(215c) Equipment Design for Reboilers and Evaporators

Reboilers and evaporators represent a very relevant group of equipment in almost all fluid separation processes such as distillation, absorption, rectification etc.. In process as well as equipment design they deserve special attention as their proper design affects investment as well as operating costs of the process. For thermally and/or mechanically sensitive products they may also be a source for potential product damage. This is enforced by the aim to reduce the ?Time to market? for a new product significantly so that design decisions have to be made at very early process development phases.

This contribution presents a methodology for evaporator and reboiler design in the context of Conceptual Process Design. Equipment design is considered as a three stage process: the choice of the type of evaporation mechanisms guides the selection of the respective type of evaporator or reboiler. This is followed by the configuration of the apparatus with respect to all relevant functional elements. Finally the equipment is sized for the process conditions, desired capacity and capacity range. Equipment design builds on consistent mass and energy balances as obtained from a flowsheet simulation, e.g., plus the quantification of the process functionality. For reboilers this is typically quantified in terms of a heat flux while for evaporators the residual concentration of a light boiling component in an effluent stream might be the design-relevant criterion. We will choose the apparatus that provides the most economic solution to the process task under the given conditions.

The presentation will cover the most frequent types of reboiler and evaporators, i. e. thermosiphon reboiler, short-tube Robert-type reboiler, forced circulation reboiler, forced circulation flash reboiler, falling film evaporator, wiped film evaporators as well as short path evaporators. All equipment types with a sufficient match of equipment-related property profile with the process-related requirements profile will be considered suitable. All dimensions for this match are related to the process, such as temperature, pressure, capacity, capacity range, corrosivity etc., or to the treated product, e.g. viscosity, solid content, thermal and/or mechanical sensitivity.
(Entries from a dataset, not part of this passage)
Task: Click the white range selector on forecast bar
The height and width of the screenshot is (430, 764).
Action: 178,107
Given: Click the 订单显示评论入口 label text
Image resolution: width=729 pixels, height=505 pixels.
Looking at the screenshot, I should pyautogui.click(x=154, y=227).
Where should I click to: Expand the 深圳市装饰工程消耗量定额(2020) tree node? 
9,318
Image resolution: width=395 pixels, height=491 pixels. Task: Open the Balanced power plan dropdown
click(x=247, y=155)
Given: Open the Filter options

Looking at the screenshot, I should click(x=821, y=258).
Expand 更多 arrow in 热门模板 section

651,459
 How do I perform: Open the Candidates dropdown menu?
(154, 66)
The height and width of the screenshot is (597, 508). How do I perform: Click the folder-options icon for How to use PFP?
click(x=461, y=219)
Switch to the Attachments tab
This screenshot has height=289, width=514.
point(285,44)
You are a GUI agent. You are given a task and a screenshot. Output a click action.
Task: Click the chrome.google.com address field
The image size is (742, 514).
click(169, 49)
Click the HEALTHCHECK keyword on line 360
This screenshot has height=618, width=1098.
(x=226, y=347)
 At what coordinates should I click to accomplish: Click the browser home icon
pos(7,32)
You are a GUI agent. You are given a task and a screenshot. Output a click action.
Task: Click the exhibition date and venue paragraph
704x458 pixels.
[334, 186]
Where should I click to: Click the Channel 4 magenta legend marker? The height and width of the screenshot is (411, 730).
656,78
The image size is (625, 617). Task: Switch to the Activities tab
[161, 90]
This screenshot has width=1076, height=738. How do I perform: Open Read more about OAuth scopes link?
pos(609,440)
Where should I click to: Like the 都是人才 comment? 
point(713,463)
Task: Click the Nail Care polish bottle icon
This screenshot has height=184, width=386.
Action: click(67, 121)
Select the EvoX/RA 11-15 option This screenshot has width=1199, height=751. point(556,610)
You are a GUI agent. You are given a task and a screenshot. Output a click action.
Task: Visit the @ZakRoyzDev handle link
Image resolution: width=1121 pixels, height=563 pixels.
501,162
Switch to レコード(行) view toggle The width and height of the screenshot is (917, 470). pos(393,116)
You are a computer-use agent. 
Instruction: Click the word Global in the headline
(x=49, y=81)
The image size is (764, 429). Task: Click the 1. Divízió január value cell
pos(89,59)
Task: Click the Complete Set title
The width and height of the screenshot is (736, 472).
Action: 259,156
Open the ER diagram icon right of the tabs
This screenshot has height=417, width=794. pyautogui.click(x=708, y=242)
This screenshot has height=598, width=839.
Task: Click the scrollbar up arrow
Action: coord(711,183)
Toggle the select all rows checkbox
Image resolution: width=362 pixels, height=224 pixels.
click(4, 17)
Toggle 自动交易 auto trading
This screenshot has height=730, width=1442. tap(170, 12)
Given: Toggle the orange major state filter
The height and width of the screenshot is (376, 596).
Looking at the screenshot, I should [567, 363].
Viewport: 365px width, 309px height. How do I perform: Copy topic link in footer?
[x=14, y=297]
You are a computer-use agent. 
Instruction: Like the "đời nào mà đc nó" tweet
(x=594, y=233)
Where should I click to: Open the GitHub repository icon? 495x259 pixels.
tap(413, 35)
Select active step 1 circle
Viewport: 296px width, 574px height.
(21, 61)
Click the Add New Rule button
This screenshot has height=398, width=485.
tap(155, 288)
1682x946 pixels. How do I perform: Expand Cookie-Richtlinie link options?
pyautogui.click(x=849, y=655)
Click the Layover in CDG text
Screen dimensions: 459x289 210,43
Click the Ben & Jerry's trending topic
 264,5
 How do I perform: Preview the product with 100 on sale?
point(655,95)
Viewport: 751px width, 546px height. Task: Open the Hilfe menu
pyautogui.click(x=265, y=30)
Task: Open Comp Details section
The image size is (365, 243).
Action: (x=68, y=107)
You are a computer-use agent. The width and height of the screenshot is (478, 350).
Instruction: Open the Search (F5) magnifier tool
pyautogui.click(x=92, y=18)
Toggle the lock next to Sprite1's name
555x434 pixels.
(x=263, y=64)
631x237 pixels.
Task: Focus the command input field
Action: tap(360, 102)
In a first step all feasible equipment types are identified. These are configurated in a second step. This comprises the selection of the type of heat transfer surface, tubes vs. plates, or the type of liquid distributor system for falling film evaporators. This is followed by a shortcut sizing of the equipment as basis for a first estimation of investment as well as operating costs. As this procedure should be integrated into a modular process design and engineering concept, design boundaries include the column sump of a rectification column as well as the flash drum of an evaporation section. The concept is elaborated for selected cases.

A systemized and simulation-supported process for equipment design may contribute significantly to an acceleration as well as quality-assured process development and optimization. The definition of functional elements, their rapid identification and integration into an overall process concept are elementary preconditions. Additionally, a full view of typical process requirements and equipment properties will give hints for future research and development activities to broaden operating ranges, for increased energy efficiency or a higher economic competitiveness of specific reboiler types as well as the process as a whole.